Isolated primary IPFP-ASCs were encapsulated within fibrin microfibers produced by wet spinning (Fig. 1A) in order to assess their suitability for use in skeletal muscle tissue engineering. It has been observed that IPFP-ASCs maintain their viability, proliferate and elongate through the axis of the fibers during 14 days of in vitro culture (Fig. 1B). The effect of fiber orientation on the expression of myogenic marker desmin was assessed through immunofluorescence staining performed on cryosections obtained from the cell-laden fibers, counterstained for the cell nuclei with draq5 (Fig. 1C). It was observed that IPFP-ASCs have produced the muscle specific cytoskeletal protein desmin upon biochemical induction.

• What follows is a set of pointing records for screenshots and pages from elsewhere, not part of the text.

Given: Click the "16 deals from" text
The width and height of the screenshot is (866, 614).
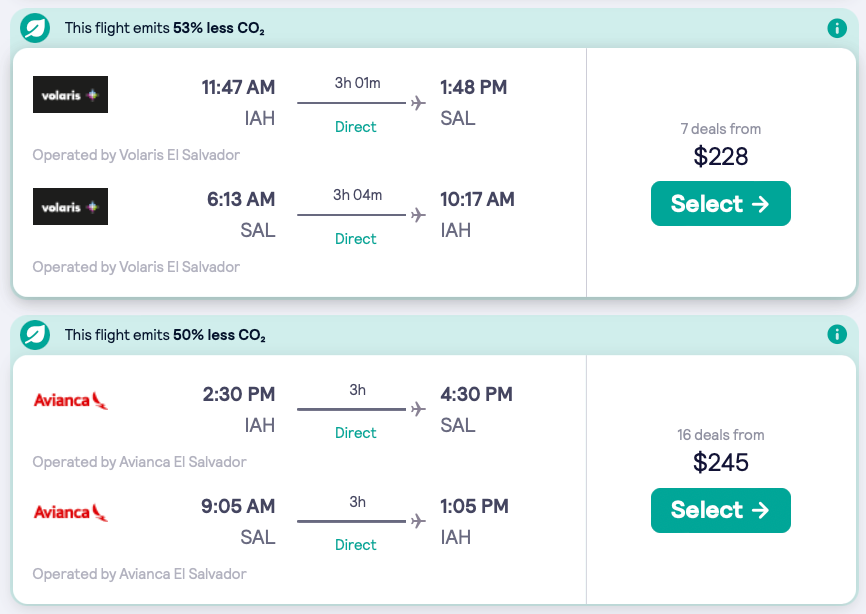Looking at the screenshot, I should 720,435.
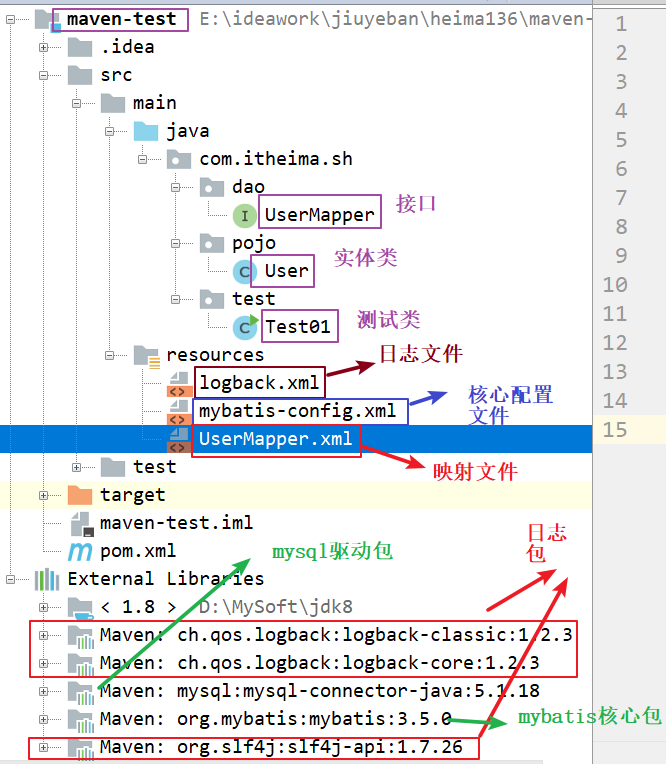Click the resources folder icon
Image resolution: width=666 pixels, height=764 pixels.
[x=146, y=355]
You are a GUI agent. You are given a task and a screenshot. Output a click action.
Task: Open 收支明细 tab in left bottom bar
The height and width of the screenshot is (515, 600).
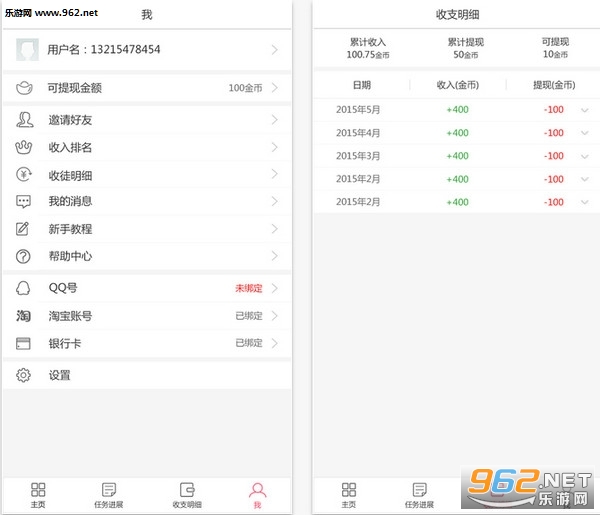(x=186, y=494)
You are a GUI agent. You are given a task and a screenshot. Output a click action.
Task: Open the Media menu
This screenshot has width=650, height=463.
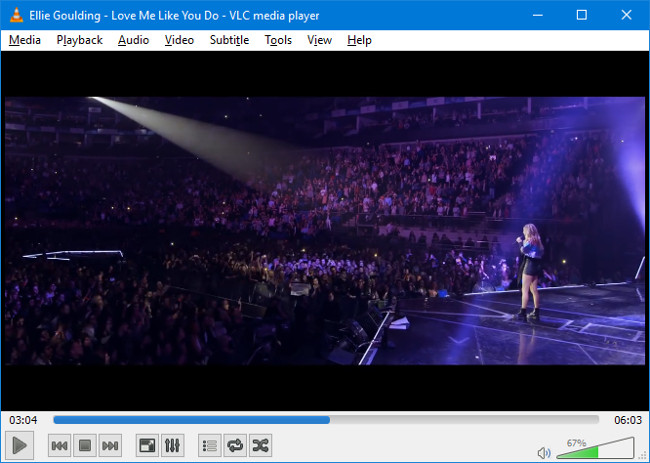[x=25, y=40]
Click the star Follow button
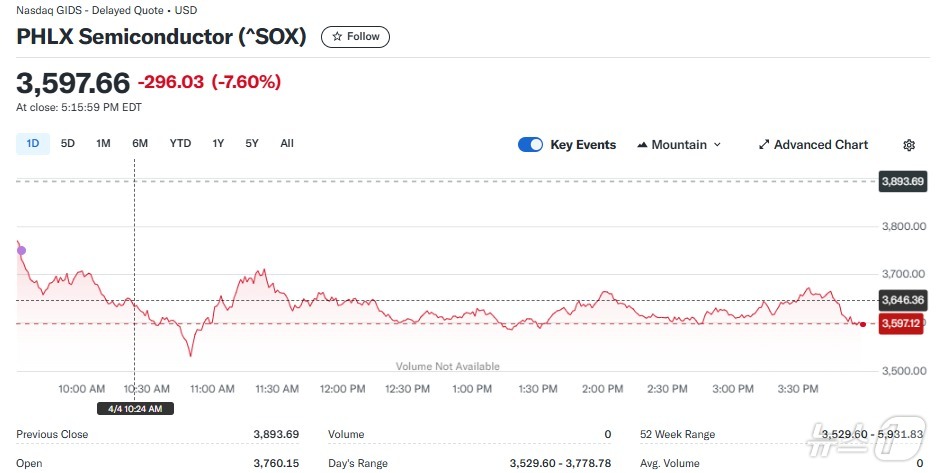The width and height of the screenshot is (936, 473). 355,37
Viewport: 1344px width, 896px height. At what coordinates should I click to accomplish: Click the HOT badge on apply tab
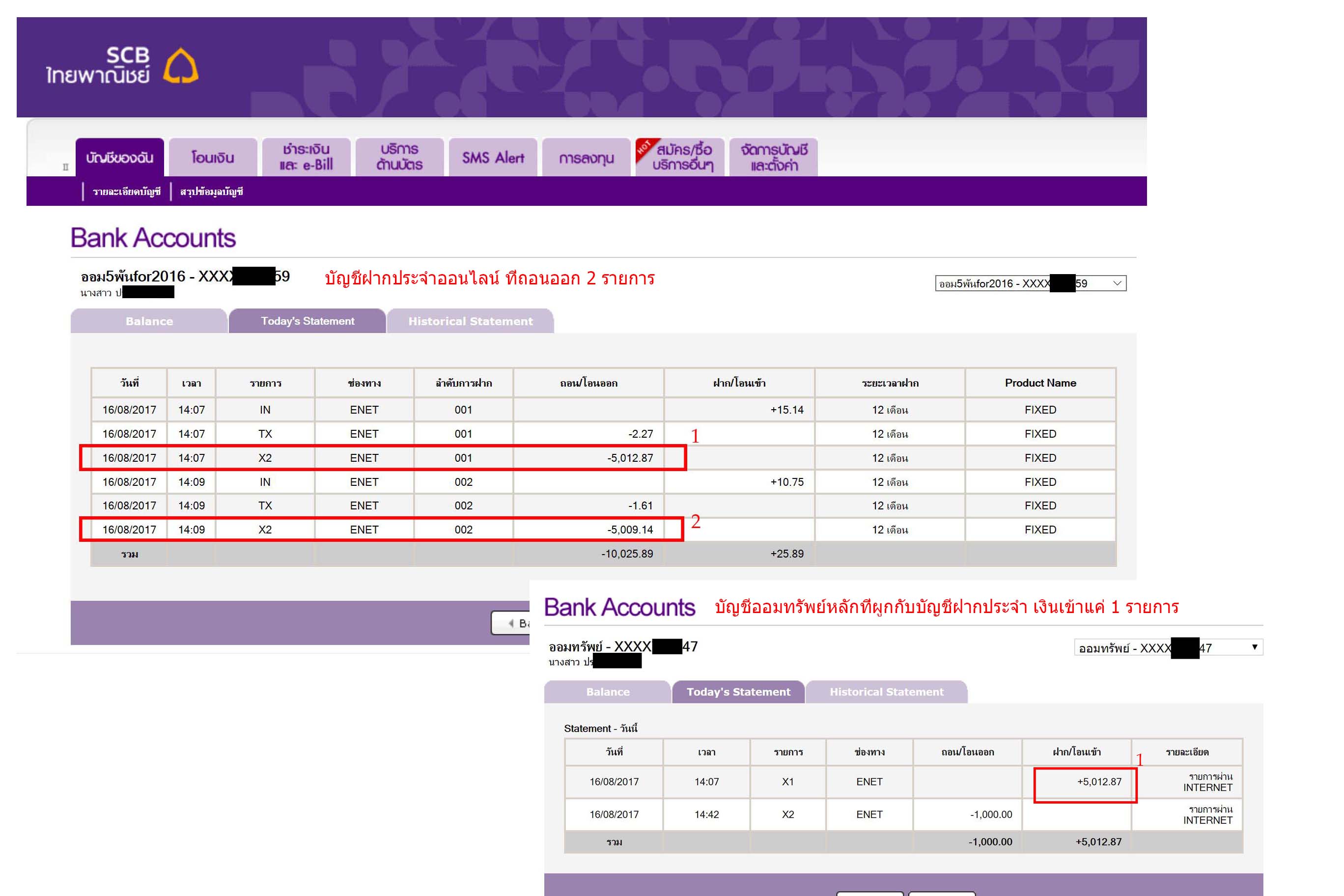(644, 147)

Conclusion and Future Directions
Stem cells have shown great potential in regenerative medicine over the last decades. In the field of orthopedics, cell therapy approaches involving the direct injection of stem cells to the target site have been used. However, growing evidence in the literature supports the use of stem cells together with carrier materials of proper biomimetic structure and characteristics in obtaining better regenerative outcomes. Identification of a proper cell source as well as a proper carrier material for these cells are in the heart of successful stem cell-based regenerative strategies. This proper cell source should be accessible, abundant and should maintain proliferative capacity with higher yields of differentiation. Stem cells isolated from adipose tissue (mostly from the abdominal lipoaspirates) are being investigated increasingly as a potent cell source with the mentioned characteristics. ASCs isolated from the IPFP, on the other hand, have shown even better potential than their abdominal counterparts as they possess higher yields in isolation with enhanced proliferation and differentiation capacity. More detailed investigations for the signaling pathways as well as the development of optimized delivery strategies would eventually maximize the efficiency of IPFP-ASCs in their future clinical use in the orthopedic field.
Footnotes
Source of funding: This study was supported by Scientific and Technological Research Council of Turkey (214M160) and Turkish Academy of Sciences for support of PYH (TUBA-GEBIP Program).
Conflict of Interest
No potential conflict of interest relevant to this article was reported.